Analytical framework
Figure 2 illustrates how we use ENS rarefaction to disentangle the
diversity components in practice. For this purpose, imagine a
latitudinal diversity gradient between a temperate (low diversity)
community and a tropical (high diversity) community. We consider three
scenarios of how this diversity gradient can manifest in terms of SAD
and N variation. First, a more-individual effect (panels A,D and G);
second, a change in the regional SAD (panels B, E, H); and third, a
combination of more individual-effect and SAD change (panels C, F and
I). The first row of figure 1 (panels A, B, C) shows the IBR curves
corresponding to the 3 scenarios . Panel A depicts the more-individuals
effect, where the tropical community (green) has twice as many
individuals as the temperate one (yellow) and therefore samples a larger
fraction of its species pool. However, when standardized to a common
number of individuals, both communities are expected to yield the same
diversity (i.e. the IBR curves follow the same trajectory), which
reflects that they are samples from similar regional SADs. Compare that
with panel B, where the number of individuals is the same for both
communities, but their SADs differ (i.e. the IBR curves have different
shapes). In this scenario, the tropical community samples from a larger
species pool with a higher number of relatively common species and many
more relatively rare species, which results in an IBR curve that is
steeper than the temperate one. Finally, panel C represents a scenario
where the diversity gradient is underlain by a combination of
more-individual effects and SAD changes. Not only does the tropical
community sample a more diverse SAD, but also it harbors a larger number
of individuals.
While the IBR curves allow us to
qualitatively and visually distinguish the scenarios, they do not
directly enable a quantitative decomposition of the observed diversity
change into contributions of more-individuals effects and SAD.
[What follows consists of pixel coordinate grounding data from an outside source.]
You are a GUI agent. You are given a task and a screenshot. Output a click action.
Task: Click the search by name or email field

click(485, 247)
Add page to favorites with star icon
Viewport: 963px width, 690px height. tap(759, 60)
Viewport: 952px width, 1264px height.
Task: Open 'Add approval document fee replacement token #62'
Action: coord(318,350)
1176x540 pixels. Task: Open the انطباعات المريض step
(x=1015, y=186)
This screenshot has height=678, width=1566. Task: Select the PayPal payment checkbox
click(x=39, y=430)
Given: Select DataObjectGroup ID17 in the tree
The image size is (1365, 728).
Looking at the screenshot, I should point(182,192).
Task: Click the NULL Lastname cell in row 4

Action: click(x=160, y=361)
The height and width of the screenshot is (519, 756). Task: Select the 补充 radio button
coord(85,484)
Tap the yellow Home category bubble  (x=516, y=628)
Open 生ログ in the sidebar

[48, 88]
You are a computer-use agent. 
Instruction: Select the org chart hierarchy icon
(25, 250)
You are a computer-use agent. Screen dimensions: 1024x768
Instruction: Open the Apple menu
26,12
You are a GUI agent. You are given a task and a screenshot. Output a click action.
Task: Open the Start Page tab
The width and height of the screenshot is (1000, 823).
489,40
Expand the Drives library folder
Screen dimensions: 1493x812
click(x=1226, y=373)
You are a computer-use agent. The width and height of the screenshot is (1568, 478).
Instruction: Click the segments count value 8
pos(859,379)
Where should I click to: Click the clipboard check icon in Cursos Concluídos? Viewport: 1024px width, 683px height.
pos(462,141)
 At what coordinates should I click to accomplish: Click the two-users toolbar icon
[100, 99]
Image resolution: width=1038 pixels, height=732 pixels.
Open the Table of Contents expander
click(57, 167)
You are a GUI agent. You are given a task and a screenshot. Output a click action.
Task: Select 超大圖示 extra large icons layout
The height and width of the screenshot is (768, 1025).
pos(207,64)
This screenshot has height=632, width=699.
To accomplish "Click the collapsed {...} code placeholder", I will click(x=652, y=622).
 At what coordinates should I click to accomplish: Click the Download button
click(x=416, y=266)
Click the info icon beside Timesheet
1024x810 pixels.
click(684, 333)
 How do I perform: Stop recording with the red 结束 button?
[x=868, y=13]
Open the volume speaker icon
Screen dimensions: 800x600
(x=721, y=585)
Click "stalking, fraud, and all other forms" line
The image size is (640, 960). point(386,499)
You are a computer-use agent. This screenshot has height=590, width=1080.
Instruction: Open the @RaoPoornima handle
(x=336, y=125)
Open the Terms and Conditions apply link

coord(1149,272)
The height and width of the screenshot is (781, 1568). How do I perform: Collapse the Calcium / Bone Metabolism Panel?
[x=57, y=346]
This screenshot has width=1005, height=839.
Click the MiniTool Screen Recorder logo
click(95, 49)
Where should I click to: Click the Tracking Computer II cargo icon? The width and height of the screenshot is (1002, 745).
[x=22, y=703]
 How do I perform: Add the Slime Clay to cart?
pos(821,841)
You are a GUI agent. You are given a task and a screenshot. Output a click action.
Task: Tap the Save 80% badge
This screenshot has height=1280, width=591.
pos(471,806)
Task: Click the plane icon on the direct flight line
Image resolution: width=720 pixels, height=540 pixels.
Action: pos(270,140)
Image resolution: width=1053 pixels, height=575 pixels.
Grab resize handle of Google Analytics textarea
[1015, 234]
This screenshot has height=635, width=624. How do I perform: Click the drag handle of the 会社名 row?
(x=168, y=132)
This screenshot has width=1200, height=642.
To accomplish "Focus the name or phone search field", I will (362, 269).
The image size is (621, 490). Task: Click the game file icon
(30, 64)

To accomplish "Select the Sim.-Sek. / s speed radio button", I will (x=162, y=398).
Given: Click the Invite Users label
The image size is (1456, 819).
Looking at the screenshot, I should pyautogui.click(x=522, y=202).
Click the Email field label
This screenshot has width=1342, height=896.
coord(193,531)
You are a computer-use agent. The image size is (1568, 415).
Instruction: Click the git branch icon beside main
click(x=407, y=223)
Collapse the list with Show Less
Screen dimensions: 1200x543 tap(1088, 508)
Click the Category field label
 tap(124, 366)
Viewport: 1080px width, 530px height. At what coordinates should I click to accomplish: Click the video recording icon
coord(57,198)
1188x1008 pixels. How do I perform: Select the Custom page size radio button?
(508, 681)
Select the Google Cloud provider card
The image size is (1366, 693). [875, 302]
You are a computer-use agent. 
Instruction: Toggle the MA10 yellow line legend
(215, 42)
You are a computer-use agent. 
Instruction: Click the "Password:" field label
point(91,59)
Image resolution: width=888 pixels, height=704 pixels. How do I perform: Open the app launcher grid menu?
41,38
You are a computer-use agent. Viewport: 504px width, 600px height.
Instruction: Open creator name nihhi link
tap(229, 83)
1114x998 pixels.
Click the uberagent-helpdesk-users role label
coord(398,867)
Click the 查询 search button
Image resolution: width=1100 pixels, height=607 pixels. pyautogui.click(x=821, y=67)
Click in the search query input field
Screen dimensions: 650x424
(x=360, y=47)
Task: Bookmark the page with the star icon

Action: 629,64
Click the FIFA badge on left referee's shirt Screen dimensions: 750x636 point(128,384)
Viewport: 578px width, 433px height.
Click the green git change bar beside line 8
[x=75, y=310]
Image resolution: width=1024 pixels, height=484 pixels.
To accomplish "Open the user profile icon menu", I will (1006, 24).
Therefore, we apply the ENS transformation to free IBR curves of their
numerical constraints. The resulting ENS curves (second row) are similar
to the IBR curves in that changes in their shape reflect changes in the
SAD, but the start of the curve is no longer constrained. In the
more-individuals scenario (panel D), both communities have the same
diversity for any common number of individuals (up to n=1000). Beyond
that, the tropical community passively samples additional rare species
due its larger sample size (labelled as “N-effect”). In the SAD change
scenario (panel E), the ENS transformation reveals that the tropical
community has a higher number of relatively dominant species to start
with (i.e. E2), and then accumulates relatively rare
species at a higher rate than the temperate community, adding up to the
total SAD effect (labelled “SAD-effect”). The same SAD effect can be
observed in the combined scenario (panel F), but now the tropical
community also has additional rare species due to its higher number of
individuals (labelled “N-effect”). As along the ENS curve all values
are expressed in terms of effective numbers of species, we can directly
compare the magnitudes of the two effects. In this example (panel F),
most of the observed diversity change is attributed to changes in the
regional SAD (ca. 80%), while the contributions of the more-individual
effect are relatively small (ca. 20%).
To apply this approach to any number of communities, we can partition
the total diversity of each community (i.e. EN) into two
components: The SAD-component is simply the ENS for a standard number of
individuals (i.e. En), where n is typically the sample
size of the smallest community in the gradient. Then, the N-component is
the difference between the total diversity and the SAD-component (i.e.
EN - En). It reflects the
more-individuals effect with respect to n individuals (i.e. how much
more diversity does a community have because its sample size exceeds n).
Now, instead of considering the total diversity (EN), we
can analyze these components along the gradient of interest. This is
shown in the last row of Figure 1, where the orange and purple dots
represent the SAD and N components of the two example communities. Note
that adding up the two components yields the total diversity of the
communities. In the first scenario, the diversity change occurs
exclusively in the N component (i.e., a N-effect), while in the second
scenario, the diversity change is driven by the SAD component (i.e., a
SAD-effect). Finally, in the third scenario both components change at
the same time, so that N-effect and SAD-effect add up to the total
diversity gradient. By comparing the slopes of the two components along
the gradient (dashed lines), we can assess the relative contributions of
N-effects and SAD-effects to the observed diversity gradient. The pie
charts in Figure 1 illustrate the contributions of SAD effects and N
effects for each scenario. In the combined scenario (panel I), the SAD
effect contributes 80% toward the total diversity gradient while 20%
of the diversity change occurs because the tropical community has more
than 1000 individuals. In practice, these effect sizes correspond to the
regression coefficients of linear models. However, the components could
also be modelled as non-linear functions of continuous predictors. In
that case, the contributions of N and SAD effects may be variable along
the gradient and cannot be summarized as a simple pie chart.